§ Work instructions
Please update the rows starting at the line containing "Image resolution: width=1366" and ending at the line containing "(1139, 748).", replacing "Identify" with "Locate" and keeping everything else unchanged. Give back only those lines, and leave the pictures out.

§ Data extract
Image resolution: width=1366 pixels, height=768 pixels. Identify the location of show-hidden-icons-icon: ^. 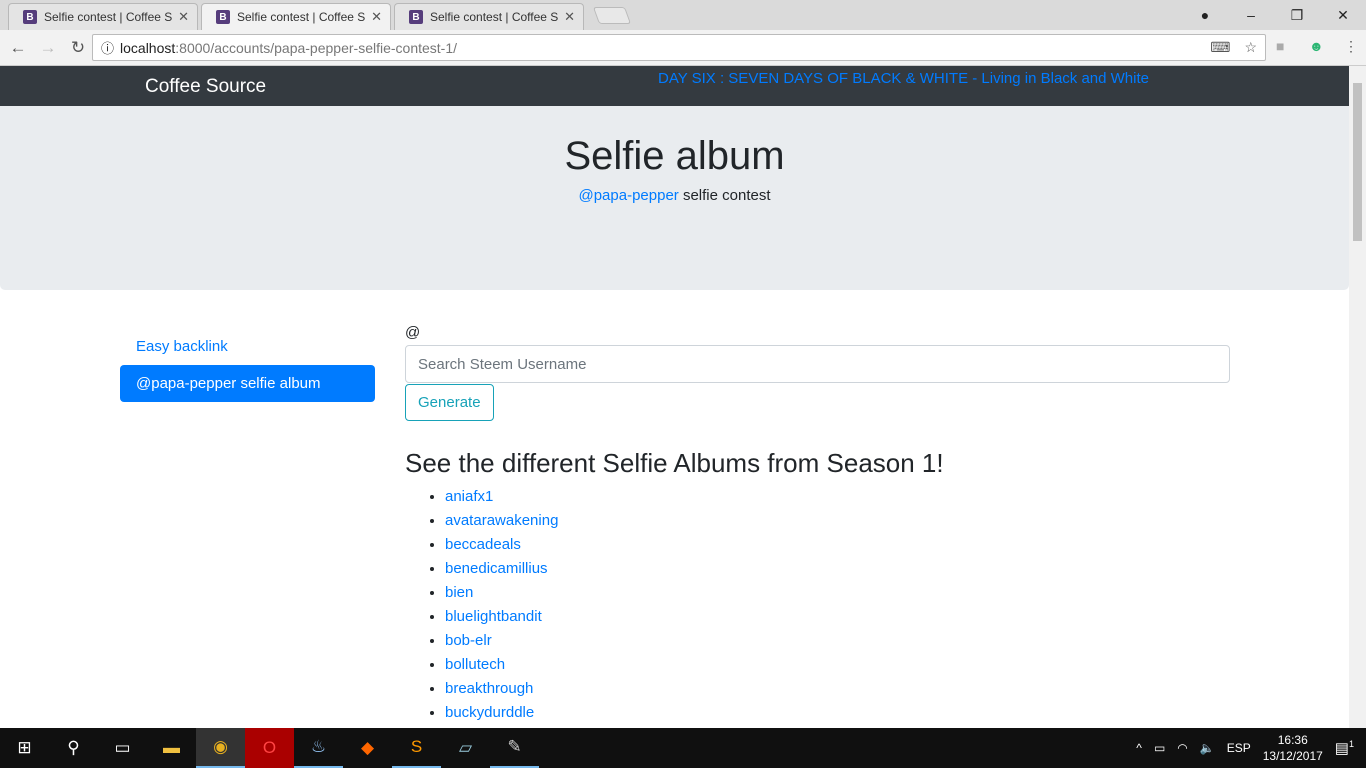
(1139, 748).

...

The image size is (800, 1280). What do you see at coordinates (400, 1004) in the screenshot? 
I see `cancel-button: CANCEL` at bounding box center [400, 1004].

* * *

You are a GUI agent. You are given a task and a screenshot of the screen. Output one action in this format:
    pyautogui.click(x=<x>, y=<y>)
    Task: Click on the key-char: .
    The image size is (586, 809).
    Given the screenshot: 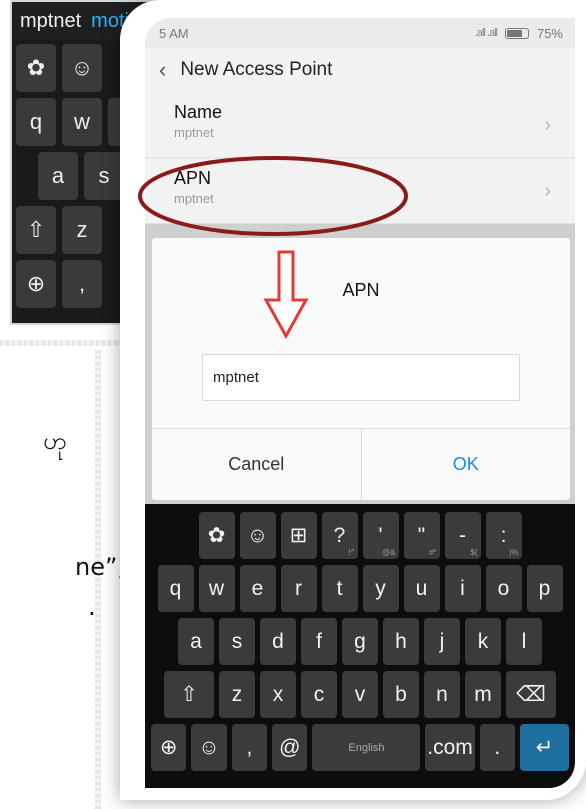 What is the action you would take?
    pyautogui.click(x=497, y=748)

§ Solution for this exercise
Image resolution: width=1366 pixels, height=768 pixels. Locate the location of show-hidden-icons-icon: ^. 
(1139, 748).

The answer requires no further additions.